Puede aplicarse tanto a personas como a objetos o situaciones. Por ejemplo, un artista que decide no ceder a la presión discográfica para hacer su música más comercial está rechazando la idea de adaptar su trabajo artístico al ámbito comercial.
Otro ejemplo sería cuando se habla de un producto que no ha sido diseñado con fines comerciales específicos, sino más bien con una intención artística o personal.
Ejemplo de uso: "No cedió a la presión discográfica y corporativa para hacer concesiones a la comercialidad de su música" (haciendo referencia a que el artista no se dejó presionar para hacer su música más comercial, no cedió a los caprichos discográficos).

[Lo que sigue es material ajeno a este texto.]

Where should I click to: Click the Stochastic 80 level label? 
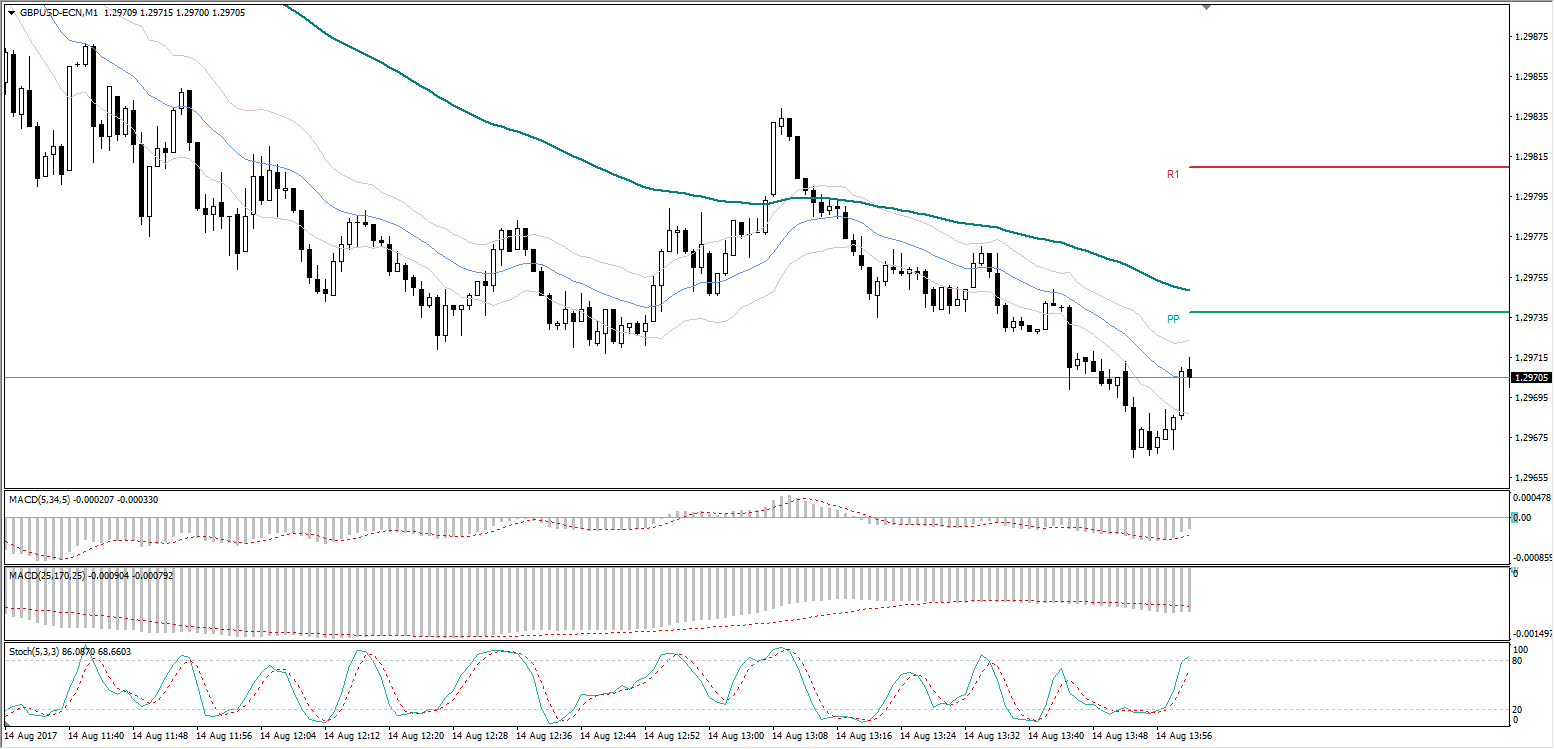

"De nuevo nos topamos con el viejo dilema calidad versus comercialidad".
"Es un cine alejado de la vacía comercialidad".
En este caso, la acepción se refiere a aquellos productos o servicios que tienen una alta demanda en el mercado y son considerados muy populares.
Se refiere a la capacidad de un elemento para generar ventas y ganancias en el ámbito comercial.
Por ejemplo, cuando se habla de una película que se mantiene en la cartelera por más de un mes, se reconoce su comercialidad debido al hecho de que sigue atrayendo al público y generando ingresos en taquilla.
Ejemplos de uso: "Es inevitable reconocer la comercialidad de esta película cuando a más de un mes de su estreno se mantiene en la cartelera".
"El último álbum de esta banda ha alcanzado un gran nivel de comercialidad debido a su éxito en ventas y reproducciones en plataformas de streaming".